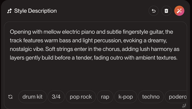Select the "rap" tag chip
Screen dimensions: 192x109
pyautogui.click(x=105, y=97)
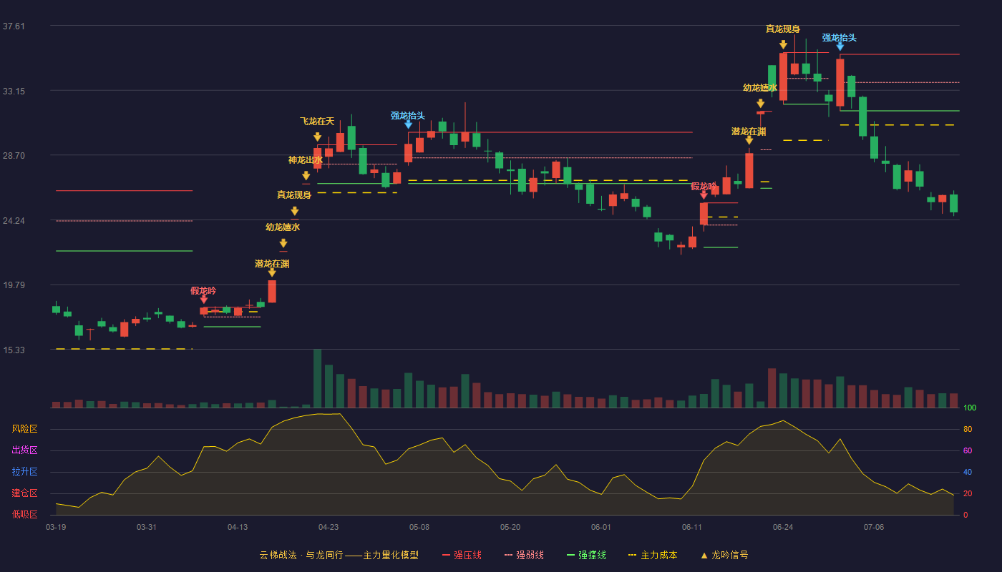
Task: Click the 飞龙在天 signal arrow marker
Action: pyautogui.click(x=317, y=137)
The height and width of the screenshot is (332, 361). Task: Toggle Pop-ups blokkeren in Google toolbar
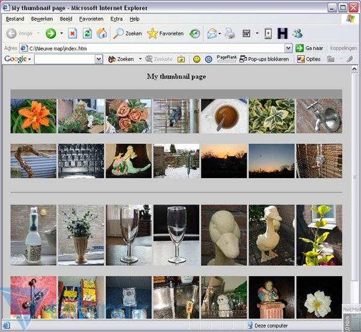264,60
++++
_Work order_
Please copy the data above word for word, but only from the line that contains "The height and" through the final line, both included, and without the pictures.

_Solution for this task_
The height and width of the screenshot is (332, 361). Task: Toggle Pop-ups blokkeren in Google toolbar
264,60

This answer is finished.